機能的な必要としての「現実の構成」

東浩紀氏によれば、規律訓練型から環境管理型に向かう社会において、社会生活は動物化している。
情報社会の思想」より

 情報技術は人間を
 動物的には
 幸せにするが人間的にはあやしい (中略)
 快を増やすが
 自由や世界性の感覚を奪う



「とにかく人間的にならねばならない」というナルシシズムはおかしいが、現状としてどのような苦痛があるかは検討されるべき。 ひきこもりに関連しては、「自分の現実をうまく構成できない」という苦しみが問題になる。

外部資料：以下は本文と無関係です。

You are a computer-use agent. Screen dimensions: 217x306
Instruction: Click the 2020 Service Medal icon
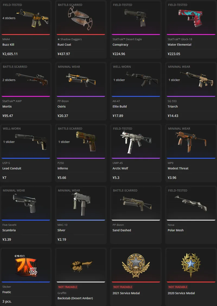[191, 266]
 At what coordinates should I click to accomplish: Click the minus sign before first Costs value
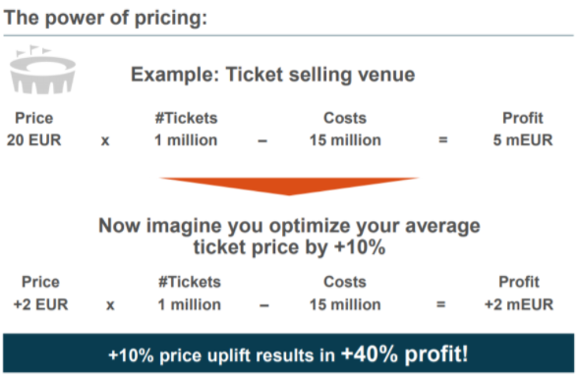pyautogui.click(x=262, y=140)
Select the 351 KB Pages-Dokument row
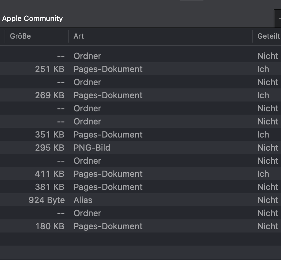This screenshot has width=281, height=260. [108, 135]
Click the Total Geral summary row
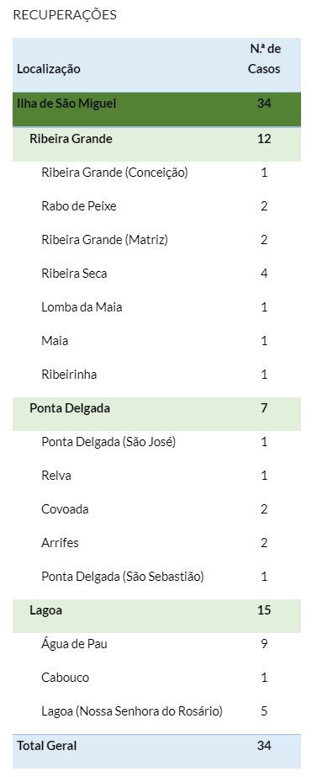The image size is (317, 777). [x=156, y=751]
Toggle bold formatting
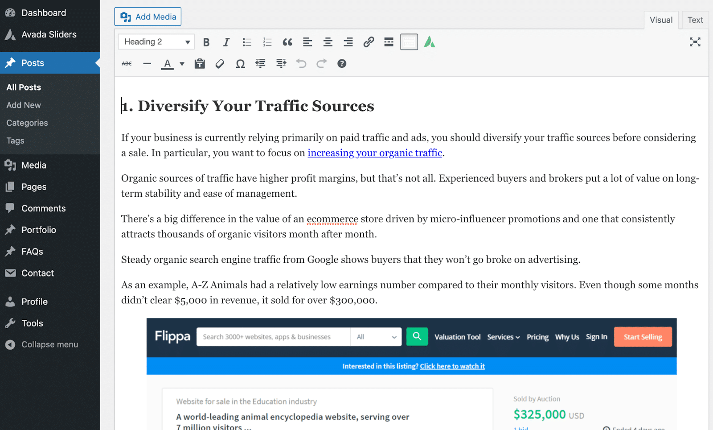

動物的な快でやり過ごすこともできないし、周囲の目線を無視することもできない。 「意識的な生活」の必要が残る以上、自分のいる場所で自分の現実を構成しなおす必要があるのだが(「そうするべきだ」という規範ではなく機能的な必要)、それがうまくいかない。 ▼一人でいても苦痛だが、社会生活の緊張関係に巻き込まれるとさらにどうしようもなくなる。(緊張関係を伴わない社会生活はない)


ここでいう「現実の構成」は、主観的には「欲望の構成」に近づく。 自分の現実=欲望をうまく構成できない人間が大量に出現している。 「父性」や規律訓練を押し付けても、現実はうまく構成できない。


政治力とは、内的事情と外的事情がともに絡んで、「現実を構成する力」といえる。